◆ Exercise details ◆
From the line containing "ABOUT (351, 225)" to the final line of the entries, every line is to be reproduced exactly; no other line belongs in the output.

[Stored records]
★ ★ ★ ★ ★ ★ ★
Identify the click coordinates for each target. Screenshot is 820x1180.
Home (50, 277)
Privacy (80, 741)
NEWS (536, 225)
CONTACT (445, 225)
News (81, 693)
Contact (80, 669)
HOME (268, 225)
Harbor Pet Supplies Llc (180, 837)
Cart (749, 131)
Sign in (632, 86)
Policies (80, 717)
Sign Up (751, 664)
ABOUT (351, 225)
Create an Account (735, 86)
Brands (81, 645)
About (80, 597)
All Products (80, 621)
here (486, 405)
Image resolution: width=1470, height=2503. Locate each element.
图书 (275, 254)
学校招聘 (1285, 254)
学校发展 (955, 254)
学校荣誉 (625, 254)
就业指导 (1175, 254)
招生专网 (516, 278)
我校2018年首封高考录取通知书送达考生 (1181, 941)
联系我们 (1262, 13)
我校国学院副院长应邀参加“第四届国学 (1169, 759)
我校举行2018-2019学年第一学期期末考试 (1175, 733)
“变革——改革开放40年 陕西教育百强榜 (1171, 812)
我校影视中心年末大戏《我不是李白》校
★ ★ ★ ★ ★ ★ ★
◆ Solution below ◆
ABOUT (351, 225)
Create an Account (735, 86)
Brands (81, 645)
About (80, 597)
All Products (80, 621)
here (486, 405)
Image resolution: width=1470, height=2503. Locate each element.
图书 (275, 254)
学校招聘 (1285, 254)
学校发展 (955, 254)
学校荣誉 (625, 254)
就业指导 (1175, 254)
招生专网 (516, 278)
我校2018年首封高考录取通知书送达考生 (1181, 941)
联系我们 (1262, 13)
我校国学院副院长应邀参加“第四届国学 (1169, 759)
我校举行2018-2019学年第一学期期末考试 (1175, 733)
“变革——改革开放40年 陕西教育百强榜 (1171, 812)
我校影视中心年末大戏《我不是李白》校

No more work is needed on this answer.